Effective eye creams at the department store -- and the drugstore
In reviews. more users swear by Clarins Super Restorative Total Eye Concentrate (Est. $60 for 0.5 oz.) than any other eye cream. Not only does it moisturize without stinging the delicate skin around the eyes (a test that many eye creams flunk), but users say it also really delivers on its promises: Skin looks smoother, tighter and brighter. "While it may take weeks to smooth crow's-feet, sleep-deprived testers swore their eyes looked more well-rested on the spot," say editors at Real Simple, naming it the best eye cream for mature skin.

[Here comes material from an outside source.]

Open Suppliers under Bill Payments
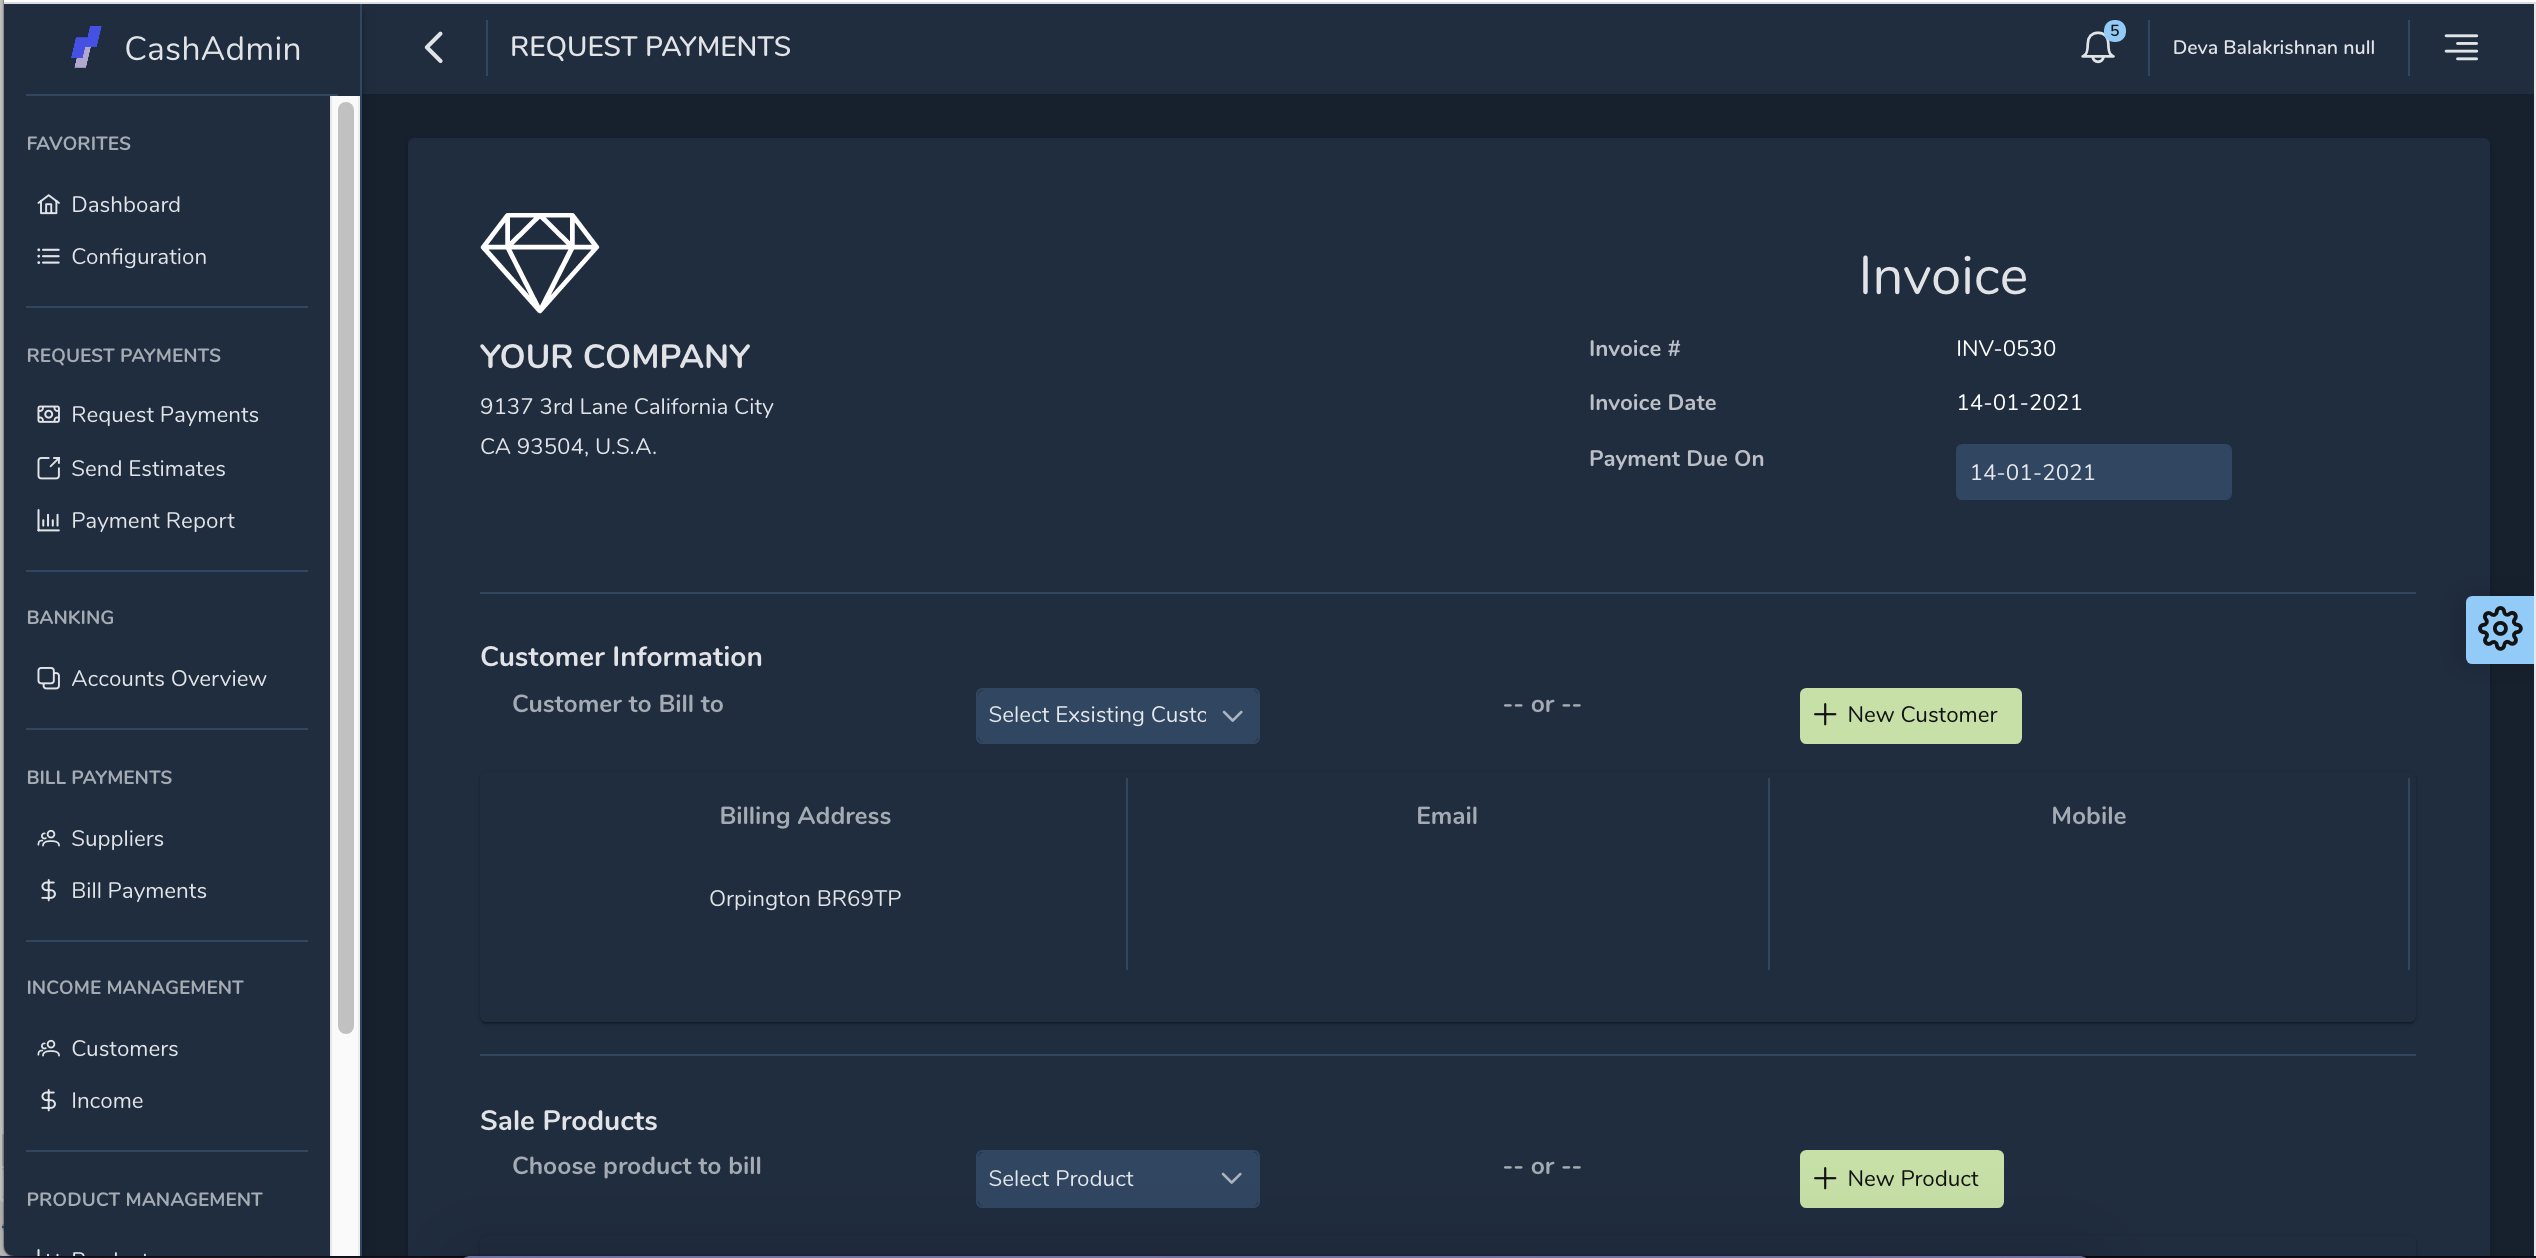This screenshot has width=2536, height=1258. pos(117,839)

This Clarins eye cream gets most of its rave reviews from women over 35, although plenty of younger users like it, too. It contains caffeine, which may help de-puff eyes, and users say it plays nicely under makeup -- no gumming up their concealer or making their eye makeup slide around. It's fragrance-free, eliminating a common source of irritation.
People who like Clarins Super Restorative Total Eye Concentrate tend to really, really like it. We found repeated comments from users who say this is the only eye cream that has ever worked for them, and they won't use anything else. It's a favorite of customers at Sephora.com and Amazon.com, as well as the user-reviewers at MakeupAlley.com. Complaints are few, although some users say this Clarins eye cream irritated their eye skin or didn't seem to really help their wrinkles.
Beauty expert Paula Begoun gives Clarins Super Restorative Total Eye Concentrate a mediocre score, however, saying it's not really anything special. "Although this isn't what we would consider a cutting-edge formula, it will make skin look smoother and feel softer," Begoun says. For the same price, she prefers StriVectin-AR Advanced Retinol Eye Treatment (Est. $60 for 0.5 oz.). It's chock-full of proven anti-agers, she says: retinol and antioxidants to help prevent wrinkles, moisture-binding peptides, and niacinamide to lighten dark circles.
In fact, StriVectin-AR would have earned Begoun's highest 5-star rating -- but it contains fragrance, a potential irritant. Also, although StriVectin-AR promises the benefits of retinol without the irritation, some users say it dried and reddened their skin anyway. Most report no problems, though, and StriVectin-AR Advanced Retinol Eye Treatment is a customer favorite at Amazon.com, as well as dermatologist Carlos Charles's top "splurge" pick for women over 50 at Marie Claire magazine.
If $60 for a half ounce of eye cream seems steep, La Roche-Posay Redermic R Eyes (Est. $40 for 0.5 oz.) is a somewhat less expensive option that wows experts and users alike. It won Allure magazine's Best of Beauty award in 2011, and is dermatologist Doris Day's go-to pick for crow's feet at Health.com. It's readily available at mass retailers like Target and Walgreen's.
Like StriVectin-AR, the La Roche-Posay eye cream contains wrinkle-fighting retinol (but no irritating fragrance). Like the Clarins eye cream, it has caffeine. Users at Amazon.com overwhelmingly love it, but Begoun gives La Roche-Posay Redermic R Eyes only a middling score. It has "an impressive amount" of collagen-boosting vitamin C, but otherwise, nothing you can't get from an ordinary facial moisturizer.